It's frustrating when you had already set a goal in mind to accompolish it yet when the moment arrives it just vanishes in thin air. I'm seriously desperate for something...if it's a muse, I don't mind at all! Haha...Oh muse, just touch me so that i can get INSPIRED!

Time flies and I realized that I had finished form 5. It's just feels like yesterday that I was born, brought up, gone through primary, met friends, found my interest and now...heading for pre-u (although i will be in the same school). And to be in a pre-u position tells me that hey, boy...it's time for you to GROW UP...no more playing the fool!

I got to admit that doing pre-u means there's extra burden on my shoulder - more responsibility, more work burden, more things to settle, more outgoing, more independent...but less time to sleep! Still, I feel like i lack inspiration. To me, when dealing with a whole new environment I just feel i need some inspiration so that I can chase after my dreams.

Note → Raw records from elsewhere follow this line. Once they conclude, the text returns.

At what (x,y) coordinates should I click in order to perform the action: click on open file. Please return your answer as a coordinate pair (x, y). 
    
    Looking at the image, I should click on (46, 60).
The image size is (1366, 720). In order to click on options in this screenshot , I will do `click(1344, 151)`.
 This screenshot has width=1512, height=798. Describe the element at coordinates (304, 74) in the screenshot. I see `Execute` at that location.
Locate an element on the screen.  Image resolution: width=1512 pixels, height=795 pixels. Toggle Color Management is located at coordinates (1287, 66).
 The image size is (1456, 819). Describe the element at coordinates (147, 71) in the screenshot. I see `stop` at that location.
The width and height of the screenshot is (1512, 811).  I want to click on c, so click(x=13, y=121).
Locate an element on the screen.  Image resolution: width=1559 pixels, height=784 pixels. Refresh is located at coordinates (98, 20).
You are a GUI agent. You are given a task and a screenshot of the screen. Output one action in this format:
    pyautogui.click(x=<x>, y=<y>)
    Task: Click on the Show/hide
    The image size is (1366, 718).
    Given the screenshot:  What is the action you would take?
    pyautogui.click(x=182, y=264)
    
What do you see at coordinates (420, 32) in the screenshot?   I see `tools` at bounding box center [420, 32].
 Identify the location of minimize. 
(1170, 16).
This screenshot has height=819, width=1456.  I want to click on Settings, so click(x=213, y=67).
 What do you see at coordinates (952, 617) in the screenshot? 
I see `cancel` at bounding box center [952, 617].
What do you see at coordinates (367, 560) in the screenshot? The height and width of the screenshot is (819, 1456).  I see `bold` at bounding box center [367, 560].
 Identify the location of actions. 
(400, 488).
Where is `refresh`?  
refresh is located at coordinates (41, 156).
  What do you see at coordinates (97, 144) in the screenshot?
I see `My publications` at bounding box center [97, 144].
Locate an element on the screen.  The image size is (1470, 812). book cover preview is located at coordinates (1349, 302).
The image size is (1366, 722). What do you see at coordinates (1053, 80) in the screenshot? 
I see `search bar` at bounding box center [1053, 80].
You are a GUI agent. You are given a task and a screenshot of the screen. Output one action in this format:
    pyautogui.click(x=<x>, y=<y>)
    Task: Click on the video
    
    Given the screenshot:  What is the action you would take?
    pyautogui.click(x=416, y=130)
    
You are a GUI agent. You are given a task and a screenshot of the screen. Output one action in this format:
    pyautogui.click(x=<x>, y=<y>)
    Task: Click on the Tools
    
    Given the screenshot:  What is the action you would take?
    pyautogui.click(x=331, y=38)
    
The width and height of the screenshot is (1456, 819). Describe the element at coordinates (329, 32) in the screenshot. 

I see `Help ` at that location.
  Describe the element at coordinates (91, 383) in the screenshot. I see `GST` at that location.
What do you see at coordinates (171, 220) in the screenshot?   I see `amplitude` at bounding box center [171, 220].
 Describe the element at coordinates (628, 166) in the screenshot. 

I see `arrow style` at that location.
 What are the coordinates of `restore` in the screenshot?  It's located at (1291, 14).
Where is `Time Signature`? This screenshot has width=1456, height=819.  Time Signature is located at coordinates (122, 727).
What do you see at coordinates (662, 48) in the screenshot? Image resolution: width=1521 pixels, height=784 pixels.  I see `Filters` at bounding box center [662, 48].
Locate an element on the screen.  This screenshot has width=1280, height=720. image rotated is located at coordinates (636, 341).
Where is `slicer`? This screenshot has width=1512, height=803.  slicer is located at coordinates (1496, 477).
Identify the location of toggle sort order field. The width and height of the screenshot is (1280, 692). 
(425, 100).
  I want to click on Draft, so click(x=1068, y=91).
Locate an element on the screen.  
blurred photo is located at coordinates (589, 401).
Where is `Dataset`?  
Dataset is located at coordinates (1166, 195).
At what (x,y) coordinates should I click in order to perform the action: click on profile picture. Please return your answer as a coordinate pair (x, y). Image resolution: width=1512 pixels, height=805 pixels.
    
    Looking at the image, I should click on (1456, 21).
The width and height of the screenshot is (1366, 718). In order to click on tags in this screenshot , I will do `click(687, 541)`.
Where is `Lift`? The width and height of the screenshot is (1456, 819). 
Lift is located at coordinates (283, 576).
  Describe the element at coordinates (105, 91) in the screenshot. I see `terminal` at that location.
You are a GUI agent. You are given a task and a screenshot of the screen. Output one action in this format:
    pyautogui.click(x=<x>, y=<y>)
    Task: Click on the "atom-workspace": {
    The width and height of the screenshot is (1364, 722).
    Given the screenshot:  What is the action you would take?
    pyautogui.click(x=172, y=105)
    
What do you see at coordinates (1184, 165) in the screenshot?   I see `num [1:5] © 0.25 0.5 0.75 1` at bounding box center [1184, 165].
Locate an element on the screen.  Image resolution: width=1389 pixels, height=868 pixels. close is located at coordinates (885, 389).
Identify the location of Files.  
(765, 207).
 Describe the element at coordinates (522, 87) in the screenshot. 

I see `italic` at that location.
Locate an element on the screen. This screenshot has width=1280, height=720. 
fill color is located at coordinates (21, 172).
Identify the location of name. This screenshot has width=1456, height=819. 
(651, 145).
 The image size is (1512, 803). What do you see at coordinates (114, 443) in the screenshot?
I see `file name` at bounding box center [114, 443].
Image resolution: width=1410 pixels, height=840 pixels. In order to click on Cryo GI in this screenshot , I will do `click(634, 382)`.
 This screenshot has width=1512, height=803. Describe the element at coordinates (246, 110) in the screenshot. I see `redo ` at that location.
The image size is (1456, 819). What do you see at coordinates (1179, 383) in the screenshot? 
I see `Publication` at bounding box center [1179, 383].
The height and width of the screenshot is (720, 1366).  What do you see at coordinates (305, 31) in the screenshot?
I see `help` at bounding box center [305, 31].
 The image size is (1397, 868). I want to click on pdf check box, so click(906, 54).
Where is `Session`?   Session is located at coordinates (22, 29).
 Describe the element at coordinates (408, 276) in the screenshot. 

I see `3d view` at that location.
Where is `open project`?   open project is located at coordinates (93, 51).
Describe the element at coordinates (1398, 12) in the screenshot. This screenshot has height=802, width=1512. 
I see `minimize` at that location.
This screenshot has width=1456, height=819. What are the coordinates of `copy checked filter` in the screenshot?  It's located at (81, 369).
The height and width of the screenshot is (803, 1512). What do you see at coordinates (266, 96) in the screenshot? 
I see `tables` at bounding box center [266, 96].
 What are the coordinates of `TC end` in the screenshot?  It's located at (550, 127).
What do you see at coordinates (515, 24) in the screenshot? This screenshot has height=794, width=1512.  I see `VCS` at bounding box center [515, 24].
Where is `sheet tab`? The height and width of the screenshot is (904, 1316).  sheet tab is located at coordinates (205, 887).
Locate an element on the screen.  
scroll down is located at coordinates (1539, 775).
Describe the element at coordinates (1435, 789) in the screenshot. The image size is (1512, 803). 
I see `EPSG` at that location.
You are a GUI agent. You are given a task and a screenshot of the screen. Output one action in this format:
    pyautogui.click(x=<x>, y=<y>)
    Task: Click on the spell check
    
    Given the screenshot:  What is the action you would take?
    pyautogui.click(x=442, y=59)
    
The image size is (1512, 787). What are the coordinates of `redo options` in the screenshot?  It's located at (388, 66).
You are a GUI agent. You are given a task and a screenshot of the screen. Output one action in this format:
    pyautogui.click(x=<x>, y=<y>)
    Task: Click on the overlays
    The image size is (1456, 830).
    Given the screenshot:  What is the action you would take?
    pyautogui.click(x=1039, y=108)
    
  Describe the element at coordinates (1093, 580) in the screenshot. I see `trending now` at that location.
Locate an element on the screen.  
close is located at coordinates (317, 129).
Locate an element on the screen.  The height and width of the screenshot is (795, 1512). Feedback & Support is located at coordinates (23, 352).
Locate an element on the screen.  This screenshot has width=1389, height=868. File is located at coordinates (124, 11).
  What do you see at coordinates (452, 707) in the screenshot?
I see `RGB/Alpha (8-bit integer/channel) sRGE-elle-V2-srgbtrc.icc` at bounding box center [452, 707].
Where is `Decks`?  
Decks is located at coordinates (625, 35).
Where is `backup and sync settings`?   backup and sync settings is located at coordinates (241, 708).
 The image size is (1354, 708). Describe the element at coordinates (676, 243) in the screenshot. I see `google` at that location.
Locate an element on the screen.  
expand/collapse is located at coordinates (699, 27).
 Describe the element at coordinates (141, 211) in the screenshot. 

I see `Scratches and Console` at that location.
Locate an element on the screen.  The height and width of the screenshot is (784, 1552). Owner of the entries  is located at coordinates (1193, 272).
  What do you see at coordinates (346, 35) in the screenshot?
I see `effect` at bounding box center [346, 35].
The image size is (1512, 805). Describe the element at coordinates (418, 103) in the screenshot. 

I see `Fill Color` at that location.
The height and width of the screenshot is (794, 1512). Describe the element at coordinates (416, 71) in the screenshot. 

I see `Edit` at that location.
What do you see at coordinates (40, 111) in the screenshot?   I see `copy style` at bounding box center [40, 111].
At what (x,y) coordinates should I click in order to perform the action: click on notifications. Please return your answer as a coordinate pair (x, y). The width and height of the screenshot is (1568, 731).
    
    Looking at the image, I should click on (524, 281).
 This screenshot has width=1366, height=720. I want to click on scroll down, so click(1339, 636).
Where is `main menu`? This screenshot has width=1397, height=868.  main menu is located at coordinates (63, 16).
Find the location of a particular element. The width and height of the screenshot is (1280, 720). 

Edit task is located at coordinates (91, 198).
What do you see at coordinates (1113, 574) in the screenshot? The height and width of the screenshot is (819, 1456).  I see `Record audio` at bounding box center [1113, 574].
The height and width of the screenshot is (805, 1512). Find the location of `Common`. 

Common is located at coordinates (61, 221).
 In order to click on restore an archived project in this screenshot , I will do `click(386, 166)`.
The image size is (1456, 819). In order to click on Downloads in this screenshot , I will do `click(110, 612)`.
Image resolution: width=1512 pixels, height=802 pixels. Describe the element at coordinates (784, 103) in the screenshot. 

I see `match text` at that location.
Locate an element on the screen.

It's difficult now to tell everyone that I have my own dreams to accompolish. Becoming a professional lecturer/teacher in the teaching profession isn't something easy neither is it difficult. At the same time, being a journalist and a reviewer play importants in todays world of entertainment, news and discovery. Organized and meticulous are two traits of an event manager in any events he puts up. As long as he meets up with the requirements, it will guarantee a satisfaction not only from customers but himself.

Hungering for inspiration makes me hungry. I'm gonna grab a bite and be back! Stay tuned.....

~The ability to convert ideas to things is the secret to outward success.~
Henry Ward Beecher

March 27, 2007

bored to death!!!!!

Call me crazy but I wish i were in school right now...don't care whether they catch me for coming late. But, it's damn boring in the house!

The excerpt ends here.